Explore Your Options by Tom Gentile
Does 1 + 1 = 2 or 1?
Can I adjust a profitable long butterfly prior to expiration and if so, how? Would it amount to being a smart approach for this type of spread?
Good question. When dealing with open profits, it’s always important to consider fresh alternative positioning through the adjustment process. As far as executing goes, the simplest and a perfectly reasonable adjustment would be to lock in your profits by exiting the long butterfly in full or partially.
A return on investment of 50% to 100% prior to expiration isn’t uncommon for a long butterfly. That’s impressive in some ways, but the same profits will be a good deal less than the idealized maximum. That can be annoying. But remember the old saying: “Don’t get mad, get even.” Coupled with an appreciation for another old saying, “You get what you pay for,” traders can redirect their focus and take profits along the way rather than hold on for no good reason.

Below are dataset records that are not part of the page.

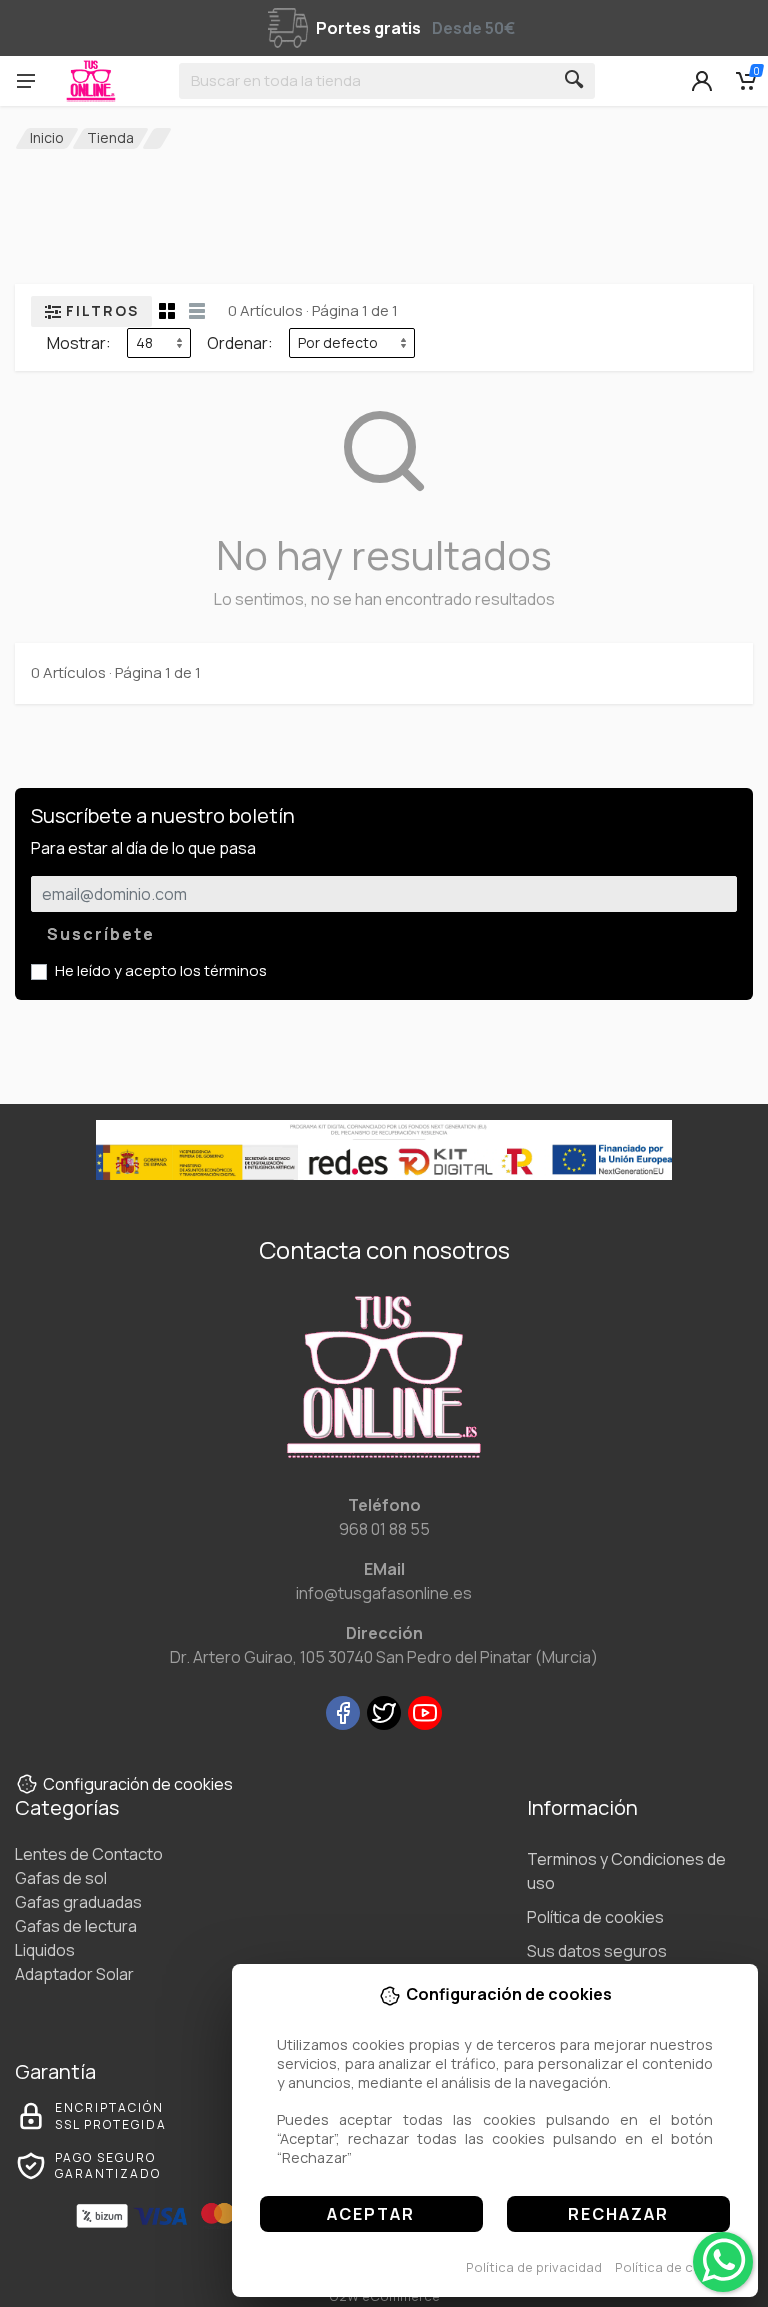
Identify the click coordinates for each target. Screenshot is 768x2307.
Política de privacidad (534, 2267)
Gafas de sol (61, 1878)
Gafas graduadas (78, 1902)
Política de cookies (675, 2267)
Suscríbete (101, 934)
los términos (223, 970)
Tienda (110, 137)
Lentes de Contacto (89, 1854)
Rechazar (618, 2214)
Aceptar (371, 2214)
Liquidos (45, 1950)
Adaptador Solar (74, 1974)
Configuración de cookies (138, 1784)
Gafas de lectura (76, 1926)
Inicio (47, 137)
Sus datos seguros (597, 1951)
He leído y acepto (161, 970)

This makes a good deal of sense as opposed to simply holding onto a paper profit. Not only are butterflies generally slow to expand toward their maximum profit potential due to the razor-like precision required of shares, it’s also an unlikely outcome. Worse, those paper gains could be quick to come undone altogether. And while we may have “only” paid $0.40 or $0.50 to initiate the butterfly, lots of small losses can hurt you over the long run.